_WHAT YOU WILL DO:_
Word for word, reproduce the data that follows.

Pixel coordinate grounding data
***
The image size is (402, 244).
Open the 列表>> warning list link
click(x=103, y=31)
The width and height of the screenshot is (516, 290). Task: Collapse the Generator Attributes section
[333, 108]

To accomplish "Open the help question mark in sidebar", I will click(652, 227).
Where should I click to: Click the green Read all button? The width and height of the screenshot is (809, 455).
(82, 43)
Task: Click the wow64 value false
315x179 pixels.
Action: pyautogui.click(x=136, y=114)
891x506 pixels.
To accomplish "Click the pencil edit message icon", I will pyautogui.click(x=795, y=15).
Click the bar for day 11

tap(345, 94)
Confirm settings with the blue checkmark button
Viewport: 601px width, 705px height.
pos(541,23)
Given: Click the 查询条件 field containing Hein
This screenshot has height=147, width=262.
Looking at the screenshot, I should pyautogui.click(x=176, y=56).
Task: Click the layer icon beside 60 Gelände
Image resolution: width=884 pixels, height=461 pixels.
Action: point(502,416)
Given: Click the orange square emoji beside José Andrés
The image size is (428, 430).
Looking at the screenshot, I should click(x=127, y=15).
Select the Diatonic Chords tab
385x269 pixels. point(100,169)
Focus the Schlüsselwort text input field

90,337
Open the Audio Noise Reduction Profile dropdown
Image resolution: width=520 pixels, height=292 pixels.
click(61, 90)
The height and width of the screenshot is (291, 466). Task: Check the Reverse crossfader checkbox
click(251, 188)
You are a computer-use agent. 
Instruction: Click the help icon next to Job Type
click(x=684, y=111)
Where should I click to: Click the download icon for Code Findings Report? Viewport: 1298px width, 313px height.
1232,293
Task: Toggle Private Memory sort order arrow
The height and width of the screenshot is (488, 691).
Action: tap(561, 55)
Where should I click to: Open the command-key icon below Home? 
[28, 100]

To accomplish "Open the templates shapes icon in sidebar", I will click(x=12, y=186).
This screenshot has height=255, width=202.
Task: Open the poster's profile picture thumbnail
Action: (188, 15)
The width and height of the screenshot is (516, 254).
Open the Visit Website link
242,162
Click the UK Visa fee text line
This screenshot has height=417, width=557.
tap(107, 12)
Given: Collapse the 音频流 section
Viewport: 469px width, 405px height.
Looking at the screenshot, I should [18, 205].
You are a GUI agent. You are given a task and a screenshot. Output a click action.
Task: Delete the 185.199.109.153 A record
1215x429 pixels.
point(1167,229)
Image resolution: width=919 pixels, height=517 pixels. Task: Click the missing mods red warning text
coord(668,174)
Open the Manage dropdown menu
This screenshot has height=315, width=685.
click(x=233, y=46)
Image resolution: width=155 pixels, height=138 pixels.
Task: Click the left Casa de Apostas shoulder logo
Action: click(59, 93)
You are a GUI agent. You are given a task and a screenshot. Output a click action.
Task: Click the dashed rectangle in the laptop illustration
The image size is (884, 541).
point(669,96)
***
_OUTPUT BELOW:_
The image size is (402, 244).
Open the 列表>> warning list link
click(x=103, y=31)
The width and height of the screenshot is (516, 290). Task: Collapse the Generator Attributes section
[333, 108]

To accomplish "Open the help question mark in sidebar", I will click(652, 227).
Where should I click to: Click the green Read all button? The width and height of the screenshot is (809, 455).
(82, 43)
Task: Click the wow64 value false
315x179 pixels.
Action: pyautogui.click(x=136, y=114)
891x506 pixels.
To accomplish "Click the pencil edit message icon", I will pyautogui.click(x=795, y=15).
Click the bar for day 11

tap(345, 94)
Confirm settings with the blue checkmark button
Viewport: 601px width, 705px height.
pos(541,23)
Given: Click the 查询条件 field containing Hein
This screenshot has height=147, width=262.
Looking at the screenshot, I should pyautogui.click(x=176, y=56).
Task: Click the layer icon beside 60 Gelände
Image resolution: width=884 pixels, height=461 pixels.
Action: point(502,416)
Given: Click the orange square emoji beside José Andrés
The image size is (428, 430).
Looking at the screenshot, I should click(x=127, y=15).
Select the Diatonic Chords tab
385x269 pixels. point(100,169)
Focus the Schlüsselwort text input field

90,337
Open the Audio Noise Reduction Profile dropdown
Image resolution: width=520 pixels, height=292 pixels.
click(61, 90)
The height and width of the screenshot is (291, 466). Task: Check the Reverse crossfader checkbox
click(251, 188)
You are a computer-use agent. 
Instruction: Click the help icon next to Job Type
click(x=684, y=111)
Where should I click to: Click the download icon for Code Findings Report? Viewport: 1298px width, 313px height.
1232,293
Task: Toggle Private Memory sort order arrow
The height and width of the screenshot is (488, 691).
Action: tap(561, 55)
Where should I click to: Open the command-key icon below Home? 
[28, 100]

To accomplish "Open the templates shapes icon in sidebar", I will click(x=12, y=186).
This screenshot has height=255, width=202.
Task: Open the poster's profile picture thumbnail
Action: (188, 15)
The width and height of the screenshot is (516, 254).
Open the Visit Website link
242,162
Click the UK Visa fee text line
This screenshot has height=417, width=557.
tap(107, 12)
Given: Collapse the 音频流 section
Viewport: 469px width, 405px height.
Looking at the screenshot, I should [18, 205].
You are a GUI agent. You are given a task and a screenshot. Output a click action.
Task: Delete the 185.199.109.153 A record
1215x429 pixels.
point(1167,229)
Image resolution: width=919 pixels, height=517 pixels. Task: Click the missing mods red warning text
coord(668,174)
Open the Manage dropdown menu
This screenshot has height=315, width=685.
click(x=233, y=46)
Image resolution: width=155 pixels, height=138 pixels.
Task: Click the left Casa de Apostas shoulder logo
Action: click(59, 93)
You are a GUI agent. You are given a task and a screenshot. Output a click action.
Task: Click the dashed rectangle in the laptop illustration
The image size is (884, 541).
point(669,96)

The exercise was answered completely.